You can read more about this in the EVE Guest Agent proposal.

Controller-Initiated snapshot

For Controller-Initiated snapshot, we, as in the case of VM-initiated snapshot, must have an agent running as a daemon on the VM.
And there is no way around it. The only difference will be that in place with the create or rollback command, we will also have to send
a list/script with commands for the guest VM from the controller. This list of commands will also be set by the user, and it is assumed
that these will be ordinary commands for running on the VM, which will be performed before and after snapshot operations to ensure
consistent snapshots.

Qemu-guest-agent fsfreeze command

Also, qemu comes with the qemu-guest-agent software, which is available for Linux and Windows. The agent runs as a daemon and
communicates with the host via the virtio or AF_VSOCK serial port. Qemu-guest-agent allows the VM side to execute sync/fsfreeze/fs-thaw
or any other command sent by the host. This can be considered as a potential solution for the Controller-Initiated snapshot approach,
or as a basis for the development of eve-guest-agent

First, EVE will send user commands to the VM to put the application into for create snapshot/backup state. After the command
is successfully executed, EVE will begin the snapshot creation or rollback procedure. Next EVE send
 fsfreeze command

Once such a command is received by the daemon, it would flush the guest file system and temporarily freeze it. That
would ensure that the snapshot is consistent and once we are rolled back to it, there will be no
fsck problems.

From the guest side, this is achieved with the FIRFREEZE syscall. A subsequent FITHAW will allow the writes again.

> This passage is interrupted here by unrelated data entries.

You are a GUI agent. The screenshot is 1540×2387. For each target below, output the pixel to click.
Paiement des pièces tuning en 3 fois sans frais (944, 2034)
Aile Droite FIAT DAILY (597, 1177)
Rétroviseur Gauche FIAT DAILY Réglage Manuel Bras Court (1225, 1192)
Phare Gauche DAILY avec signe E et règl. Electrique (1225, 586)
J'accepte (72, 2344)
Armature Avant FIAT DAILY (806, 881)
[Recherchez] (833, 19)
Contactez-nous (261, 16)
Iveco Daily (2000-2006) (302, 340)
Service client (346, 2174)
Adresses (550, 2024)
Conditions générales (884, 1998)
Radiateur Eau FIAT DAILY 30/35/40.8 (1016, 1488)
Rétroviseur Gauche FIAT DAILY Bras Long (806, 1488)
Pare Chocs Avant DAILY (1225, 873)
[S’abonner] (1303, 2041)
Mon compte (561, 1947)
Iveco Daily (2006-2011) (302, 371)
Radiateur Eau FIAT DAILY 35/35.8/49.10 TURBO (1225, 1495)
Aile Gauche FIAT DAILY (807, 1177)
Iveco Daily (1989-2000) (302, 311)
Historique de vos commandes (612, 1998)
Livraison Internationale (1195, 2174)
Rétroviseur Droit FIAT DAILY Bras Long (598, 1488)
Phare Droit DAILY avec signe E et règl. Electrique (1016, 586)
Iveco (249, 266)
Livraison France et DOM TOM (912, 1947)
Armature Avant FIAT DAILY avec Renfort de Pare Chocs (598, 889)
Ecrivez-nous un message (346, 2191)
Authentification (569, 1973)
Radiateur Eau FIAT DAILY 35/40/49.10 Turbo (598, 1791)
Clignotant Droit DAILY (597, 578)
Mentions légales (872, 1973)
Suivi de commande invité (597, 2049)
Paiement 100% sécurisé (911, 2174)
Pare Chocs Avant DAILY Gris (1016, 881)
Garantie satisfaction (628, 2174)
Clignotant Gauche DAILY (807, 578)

The steps for this are rough as follows:

  1. Receive a command from the controller to create or rollback a snapshot;
  2. EVE sends a command to qemu-guest-agent to put the application into for create snapshot/backup state;
  3. qemu-guest-agent executes some command or script;
  4. EVE checking the state of the file system in the VM;
  5. EVE checking sure the file system is working normally;
  6. EVE checking flush RAM to disk and freeze the file system in the VM;
  7. EVE checking sure the file system in the VM is frozen;
  8. EVE create a new snapshot or rollback to an existing snapshot;
  9. After completing the command for snapshot, EVE send the command to unfreeze the file system in the VM;
  10. EVE checking sure that the file system is unfrozen and works normally;
  11. EVE sends a command to qemu-guest-agent to put the application into a normal state.
  12. qemu-guest-agent executes some command or script;
  13. EVE sends up-to-date information to the controller.
  14. VM goes back to normal updating of their volume.

*Between step-6 and step-10 the guest can not do updates.

A similar process can be implemented through the EVE Guest Agent, which also will allow you to support work with snapshots and with the initiator - VM.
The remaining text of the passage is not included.